Shares in London-listed African Barrick Gold (LON:ABG) were falling by over 4% on Friday after rising costs and dipping production impacted the miner’s Q3 profit.
Reporting a 72% decline in third-quarter profit to $29 million, chief executive Greg Hawkins said the quarter was quite a challenging one for the company.
“We were expecting to see a step-up in production levels leading into the end of the year and 2013, but there have been production interruptions and issues across each of our sites.
“The ramp-up in grade at North Mara is positive and expected to continue in fourth quarter, but we have been disrupted in our efforts to mine it at a normal rate given an increase in illegal mining operations,” he said in a statement.
The Tanzania-focused company lowered once again its production guidance, citing illegal mining activities at North Mara and lower-than-planned production levels at Bulyanhulu and Buzwagi.
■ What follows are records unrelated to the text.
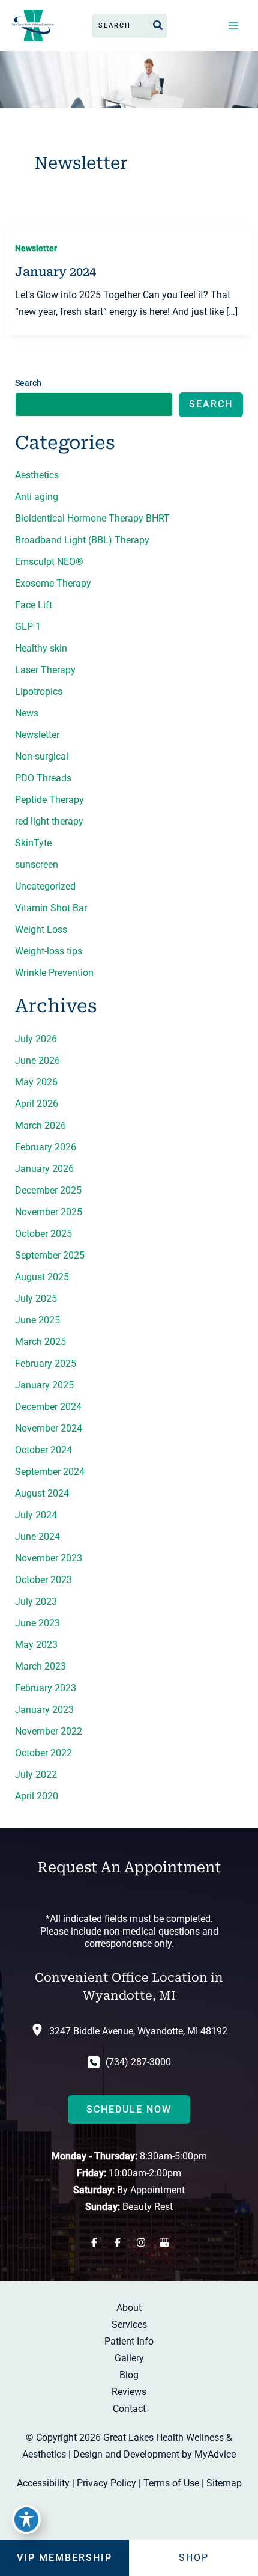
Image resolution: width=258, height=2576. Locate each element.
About (129, 2307)
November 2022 (48, 1731)
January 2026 (44, 1168)
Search (28, 383)
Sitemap (224, 2483)
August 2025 (42, 1277)
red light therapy (49, 821)
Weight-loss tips (48, 951)
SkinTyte (33, 843)
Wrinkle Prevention (54, 972)
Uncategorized (45, 886)
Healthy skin (41, 648)
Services (129, 2324)
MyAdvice (215, 2454)
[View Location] (40, 2029)
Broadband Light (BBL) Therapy (82, 540)
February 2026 (45, 1147)
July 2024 (36, 1515)
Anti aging (36, 496)
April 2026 (36, 1103)
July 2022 (36, 1774)
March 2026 (40, 1125)
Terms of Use (171, 2483)
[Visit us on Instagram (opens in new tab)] (140, 2242)
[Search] (158, 26)
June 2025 (37, 1320)
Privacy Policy (106, 2483)
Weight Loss (41, 929)
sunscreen (36, 864)
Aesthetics (37, 475)
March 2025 (40, 1342)
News (26, 713)
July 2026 (36, 1039)
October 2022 (43, 1753)
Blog (129, 2375)
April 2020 (36, 1796)
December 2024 (48, 1406)
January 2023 (44, 1709)
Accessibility (43, 2483)
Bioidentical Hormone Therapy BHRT (92, 518)
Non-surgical (41, 756)
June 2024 (37, 1536)
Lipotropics (38, 691)
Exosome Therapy (53, 583)
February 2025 (45, 1363)
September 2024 (50, 1471)
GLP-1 (28, 626)
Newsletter (36, 248)
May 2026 (36, 1082)
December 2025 (48, 1190)
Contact (129, 2408)
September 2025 (50, 1255)
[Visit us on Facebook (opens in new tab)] (93, 2242)
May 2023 (36, 1644)
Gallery (129, 2358)
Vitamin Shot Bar (51, 908)
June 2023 (37, 1623)
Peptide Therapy (49, 799)
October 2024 (43, 1450)
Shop (194, 2557)
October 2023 (43, 1580)
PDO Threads (43, 778)
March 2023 (40, 1666)
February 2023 (45, 1688)
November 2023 (48, 1558)
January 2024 (55, 271)
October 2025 (43, 1233)
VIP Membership (64, 2557)
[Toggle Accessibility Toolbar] (26, 2519)
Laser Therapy (45, 670)
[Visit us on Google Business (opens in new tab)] (164, 2242)
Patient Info (129, 2341)
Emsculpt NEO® (49, 561)
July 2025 (36, 1298)
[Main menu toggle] (233, 25)
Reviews (129, 2391)
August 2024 (42, 1493)
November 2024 (48, 1428)
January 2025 (44, 1385)
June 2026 (37, 1060)
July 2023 (36, 1601)
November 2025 (48, 1212)
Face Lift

The miner warned its 2012 production would be between 5% and 10% lower than the bottom of its previous range of 675,000 ounces to 725,000 ounces of gold.
African Barrick Gold, a unit of Canada’s Barrick Gold, is also projecting a cash cost of $900/ounce to $950/once for the financial year, higher than the $790 to $860 figure it forecast in February.
African Barrick’s majority shareholder, Barrick Gold (TSX:ABX) is in talks to sell its 74% stake to China National Gold Group Corporation.